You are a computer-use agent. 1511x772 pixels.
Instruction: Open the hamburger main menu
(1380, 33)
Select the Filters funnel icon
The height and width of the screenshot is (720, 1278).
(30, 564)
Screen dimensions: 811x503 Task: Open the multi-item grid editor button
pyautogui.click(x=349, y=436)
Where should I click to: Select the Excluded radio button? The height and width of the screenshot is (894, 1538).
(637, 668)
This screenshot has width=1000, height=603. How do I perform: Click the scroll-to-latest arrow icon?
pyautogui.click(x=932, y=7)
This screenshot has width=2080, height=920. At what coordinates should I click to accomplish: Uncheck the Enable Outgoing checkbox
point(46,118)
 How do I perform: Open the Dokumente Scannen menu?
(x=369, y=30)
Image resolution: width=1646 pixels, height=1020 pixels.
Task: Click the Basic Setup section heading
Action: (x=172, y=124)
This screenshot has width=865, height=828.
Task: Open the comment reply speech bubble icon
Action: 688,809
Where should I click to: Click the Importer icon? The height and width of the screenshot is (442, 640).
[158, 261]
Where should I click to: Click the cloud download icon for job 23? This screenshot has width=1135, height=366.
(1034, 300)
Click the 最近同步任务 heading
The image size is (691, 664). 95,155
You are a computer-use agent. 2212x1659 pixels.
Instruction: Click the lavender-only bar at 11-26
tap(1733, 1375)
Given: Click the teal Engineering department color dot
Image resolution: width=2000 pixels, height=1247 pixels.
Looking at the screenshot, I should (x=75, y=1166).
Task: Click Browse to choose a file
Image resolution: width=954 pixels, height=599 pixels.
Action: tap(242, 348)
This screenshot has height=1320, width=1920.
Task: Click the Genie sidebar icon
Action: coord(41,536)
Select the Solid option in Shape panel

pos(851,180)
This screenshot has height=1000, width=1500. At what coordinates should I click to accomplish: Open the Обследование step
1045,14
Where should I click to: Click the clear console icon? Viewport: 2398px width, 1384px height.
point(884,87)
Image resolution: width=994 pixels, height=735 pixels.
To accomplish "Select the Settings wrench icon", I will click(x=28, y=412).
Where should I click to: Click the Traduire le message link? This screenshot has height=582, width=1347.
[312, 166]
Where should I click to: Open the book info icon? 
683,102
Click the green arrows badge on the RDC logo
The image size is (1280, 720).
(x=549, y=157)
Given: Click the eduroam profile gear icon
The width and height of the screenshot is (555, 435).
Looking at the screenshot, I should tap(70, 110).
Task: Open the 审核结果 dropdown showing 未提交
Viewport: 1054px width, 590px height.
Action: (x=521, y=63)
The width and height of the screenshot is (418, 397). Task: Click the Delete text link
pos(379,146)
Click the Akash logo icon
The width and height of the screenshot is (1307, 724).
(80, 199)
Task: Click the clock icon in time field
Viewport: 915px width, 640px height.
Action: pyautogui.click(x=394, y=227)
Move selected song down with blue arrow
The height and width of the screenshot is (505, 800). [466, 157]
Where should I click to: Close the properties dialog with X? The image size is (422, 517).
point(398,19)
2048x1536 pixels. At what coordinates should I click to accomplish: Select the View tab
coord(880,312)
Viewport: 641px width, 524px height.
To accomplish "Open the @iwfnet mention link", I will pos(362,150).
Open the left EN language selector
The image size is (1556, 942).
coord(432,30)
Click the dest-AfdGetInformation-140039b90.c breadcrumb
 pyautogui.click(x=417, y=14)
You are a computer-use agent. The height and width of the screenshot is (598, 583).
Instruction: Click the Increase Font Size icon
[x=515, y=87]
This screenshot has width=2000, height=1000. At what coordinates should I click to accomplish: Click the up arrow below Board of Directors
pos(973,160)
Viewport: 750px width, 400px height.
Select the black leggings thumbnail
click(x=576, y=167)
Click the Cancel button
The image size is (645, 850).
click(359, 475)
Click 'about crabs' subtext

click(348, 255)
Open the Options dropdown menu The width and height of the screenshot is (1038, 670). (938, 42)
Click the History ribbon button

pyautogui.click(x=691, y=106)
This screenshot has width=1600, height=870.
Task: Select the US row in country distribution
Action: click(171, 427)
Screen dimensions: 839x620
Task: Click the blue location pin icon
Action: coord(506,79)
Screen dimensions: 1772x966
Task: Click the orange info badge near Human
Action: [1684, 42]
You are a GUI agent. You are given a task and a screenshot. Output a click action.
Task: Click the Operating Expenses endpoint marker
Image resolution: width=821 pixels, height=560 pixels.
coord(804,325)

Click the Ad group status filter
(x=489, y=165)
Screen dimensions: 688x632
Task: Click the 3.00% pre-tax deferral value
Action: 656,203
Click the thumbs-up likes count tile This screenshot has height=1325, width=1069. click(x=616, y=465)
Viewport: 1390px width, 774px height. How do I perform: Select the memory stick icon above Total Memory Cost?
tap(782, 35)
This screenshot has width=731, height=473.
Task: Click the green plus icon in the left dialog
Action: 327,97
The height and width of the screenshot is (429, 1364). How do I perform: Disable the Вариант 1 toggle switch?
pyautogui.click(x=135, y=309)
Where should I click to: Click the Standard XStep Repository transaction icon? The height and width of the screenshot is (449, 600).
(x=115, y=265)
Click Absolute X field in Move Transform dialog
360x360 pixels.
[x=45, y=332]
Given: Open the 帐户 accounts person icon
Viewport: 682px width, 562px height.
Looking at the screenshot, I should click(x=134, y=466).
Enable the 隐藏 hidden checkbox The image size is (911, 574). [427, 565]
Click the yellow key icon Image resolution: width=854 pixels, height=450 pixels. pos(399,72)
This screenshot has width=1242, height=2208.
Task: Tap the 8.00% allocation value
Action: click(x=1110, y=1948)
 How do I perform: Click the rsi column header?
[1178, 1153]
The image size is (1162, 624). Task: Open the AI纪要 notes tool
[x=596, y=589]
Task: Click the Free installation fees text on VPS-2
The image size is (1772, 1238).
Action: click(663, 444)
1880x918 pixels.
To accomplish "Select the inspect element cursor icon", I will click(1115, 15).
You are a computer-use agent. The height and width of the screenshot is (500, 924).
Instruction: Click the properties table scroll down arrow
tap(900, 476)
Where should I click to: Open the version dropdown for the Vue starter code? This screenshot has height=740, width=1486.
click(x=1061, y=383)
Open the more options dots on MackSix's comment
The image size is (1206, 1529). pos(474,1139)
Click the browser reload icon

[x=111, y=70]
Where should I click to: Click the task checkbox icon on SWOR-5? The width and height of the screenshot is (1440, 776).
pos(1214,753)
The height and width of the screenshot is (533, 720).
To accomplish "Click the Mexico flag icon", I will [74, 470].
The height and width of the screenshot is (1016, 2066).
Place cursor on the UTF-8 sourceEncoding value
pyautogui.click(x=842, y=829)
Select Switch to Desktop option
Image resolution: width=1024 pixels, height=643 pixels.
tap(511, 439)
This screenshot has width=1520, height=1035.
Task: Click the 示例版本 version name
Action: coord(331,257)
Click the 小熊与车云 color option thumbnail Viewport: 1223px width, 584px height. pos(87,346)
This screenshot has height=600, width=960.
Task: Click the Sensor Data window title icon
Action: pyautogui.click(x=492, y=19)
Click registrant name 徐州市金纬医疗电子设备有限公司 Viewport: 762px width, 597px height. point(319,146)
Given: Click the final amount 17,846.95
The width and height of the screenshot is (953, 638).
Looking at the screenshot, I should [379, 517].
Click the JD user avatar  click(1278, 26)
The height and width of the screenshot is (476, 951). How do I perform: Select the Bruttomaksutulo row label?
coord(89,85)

Zadanie do wykonania:
Zwróć bez żadnych zmian linie, zaczynając od tej, która zawiera „This screenshot has height=1000, width=1500.”, a kończąc na tej, która zawiera „Looking at the screenshot, I should tap(70, 110).”, obie włącznie.

Wynik zadania:
This screenshot has height=1000, width=1500. At what coordinates should I click to accomplish: Open the Обследование step
1045,14
Where should I click to: Click the clear console icon? Viewport: 2398px width, 1384px height.
point(884,87)
Image resolution: width=994 pixels, height=735 pixels.
To accomplish "Select the Settings wrench icon", I will click(x=28, y=412).
Where should I click to: Click the Traduire le message link? This screenshot has height=582, width=1347.
[312, 166]
Where should I click to: Open the book info icon? 
683,102
Click the green arrows badge on the RDC logo
The image size is (1280, 720).
(x=549, y=157)
Given: Click the eduroam profile gear icon
The width and height of the screenshot is (555, 435).
Looking at the screenshot, I should tap(70, 110).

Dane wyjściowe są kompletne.